El peligro latente de los discursos de odio, como el del neofascismo xenófobo y antisemita, es que siempre hay fanáticos que quieren llevar su intolerancia a territorios donde la sinrazón se vuelve criminal y con efectos irreparables. El crimen de odio, ejercido por lobos solitarios o grupos de acción, tienen una larga lista de víctimas en España. En los inmigrantes como Lucrecia Pérez y el angoleño Dnombele, en los jóvenes como Carlos Palomino, Guillem Agulló y Ricardo Rodríguez, el aficionado donostiarra Aitor Zabaleta, los indigentes Antonio Micol en Madrid y Rosario en Barcelona, la transexual Sonia, sintetizan la memoria del horror, con un registro que supera los 70 muertos, acompañados de miles de lesionados y más aún de otros tipos de víctimas. Todos marcados por ser diferentes y ser candidatos a padecer el odio criminal.
Sin embargo, asistimos estupefactos, tras el asesinato neonazi del menor antifascista Carlos Palomino, a escuchar cómo no pocas opiniones se han centrado en criminalizar a la víctima.
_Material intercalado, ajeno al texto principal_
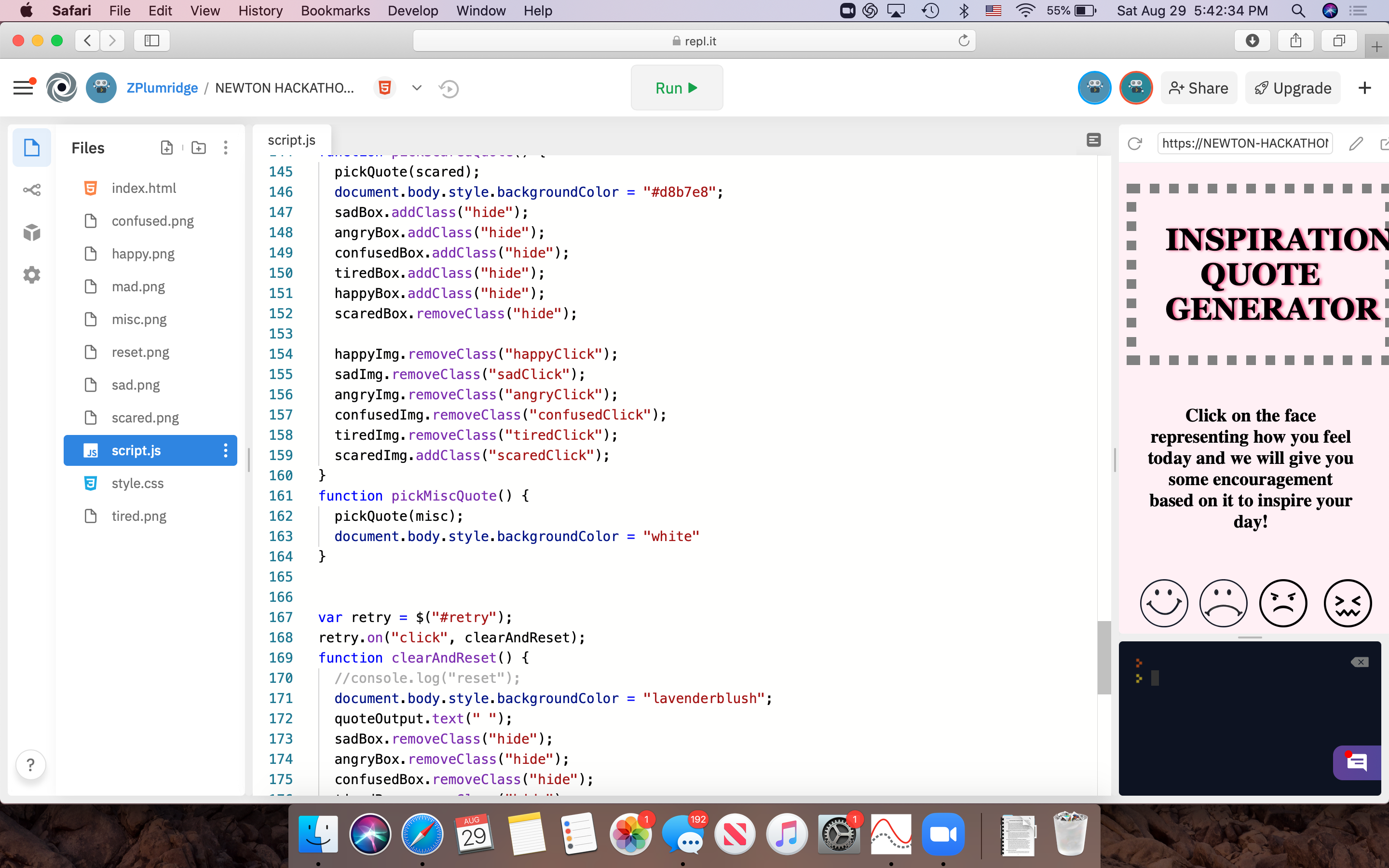
Task: Toggle the Files panel icon
Action: (31, 148)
Observamos cómo se banalizan las agresiones, cómo se resta importancia a su reiteración y se falta a la verdad al insistir en el discurso de los “episodios aislados” o el de la confrontación entre “tribus juveniles”. Finalmente y en pleno desconcierto ético, escuchamos con qué desparpajo se formula la equidistancia entre víctimas y verdugos; con qué desvergüenza, lo que nunca sucedería en la Europa que venció al horror, se equipara al neonazismo con el antifascismo, olvidando lo más elemental, que no habría reacción ciudadana si no hubiera fascismo.

Un peligro añadido es que nuestra sociedad se instale en la indiferencia, aunque no lo parece por la importante contestación solidaria frente a estos crímenes; también el peligro de la pasividad institucional, un Estado de derecho que permita espacios de impunidad a los delitos de odio, y aquí sí que lo parece, por los déficit evidenciados, de ahí la importancia de una Fiscalía especial y una legislación protectora. Y sobre todo para que no nos aceche el  peligro de falta de reacción social descrito por el luterano Martín Nieumöller  (por error adjudicado a Brecht), que expresaba:  “cuando los nazis vinieron a buscar a los comunistas, yo no protesté porque yo no lo era... Cuando vinieron a buscar a los judíos, no protesté porque yo no lo era. Cuando vinieron a buscarme, no había nadie más que pudiera protestar. Era demasiado tarde”.